PREMIERE approche: Le désert comme décor de « fond » ou lieu de vie 

1. Sept chants de la toundra (un film de Markku Lehmuskallio, 2000, consacré aux Nénets, peuple proche des Inuits, disséminés dans les régions polaires du nord-ouest de la Sibérie) 

Il n'y a guère que "La fiancée" qui peut rentrer dans le thème. Il s'agit donc d'une histoire de jeune fille qui refuse le prétendant qu'on lui propose au profit de 3 domestiques de sa mère. Et bien sûr ça tourne mal. L'essentiel de ce récit donne lieu à des prises de vue d'un "désert" enneigé où les protagonistes se meuvent très à l'aise car c'est leur milieu naturel. C'est donc bien le désert comme décor de fond, et là c'est un désert froid. On entend le bruit du vent, les pas sur la neige. On voit des horizons à l'infini. Le désert est un espace que l'on parcourt. 

2. La prisonnière du désert (un film de John Ford 1956) 

Le plus beau western de John Ford, tourné dans les décors naturels de Monument Valley, haut lieu des religions indiennes, situé dans l’Arizona.
Plateaux et plaines désertiques s’étendent jusqu’au Mexique. Les héros du film errent dans tout le pays à la poursuite des Comanches. 
C’est une terre désertique mais grandiose. C’est le paysage classique du western. Mais c’est l’aspect territorial qui nous intéresse, l’enjeu de toutes les guerres entre blancs et indiens. (2 cultures, 2 identités). 

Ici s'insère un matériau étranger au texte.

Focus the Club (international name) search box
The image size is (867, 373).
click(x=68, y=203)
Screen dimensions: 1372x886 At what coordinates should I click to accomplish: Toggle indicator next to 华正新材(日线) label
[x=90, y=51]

Dans ce décor chevauchent les deux peuples ennemis. Les indiens surgissent des rochers, ils escortent les blancs qui vont leur échapper, sur une musique inspirée des rythmes peaux-rouges. Mais avant ça, l’image, la première que Ford nous offre de ce désert, au tout début du film : Le passage du noir absolu à la lumière éclatante de l’extérieur : un lent travelling suit une silhouette qui ouvre la porte et laisse découvrir un paysage saturé de soleil… Ce passage d’un lieu obscur et rassurant à la « sauvagerie » extérieure se retrouve à plusieurs reprises dans le scénario du film : les grottes où vont se retrouve à plusieurs reprises dans le scénario du film : les grottes où vont se cacher les fugitifs et dans la dernière image, en rappel de la première. Lorsque tout le monde rentre à la maison, seul Ethan, vu de l’intérieur dans l’encadrement de la porte s’enfonce dans le paysage d’où il est arrivé – léger ralenti dans la démarche, déhanchement, force verticale sur l’horizon du désert – la porte se referme et le noir envahit l’écran.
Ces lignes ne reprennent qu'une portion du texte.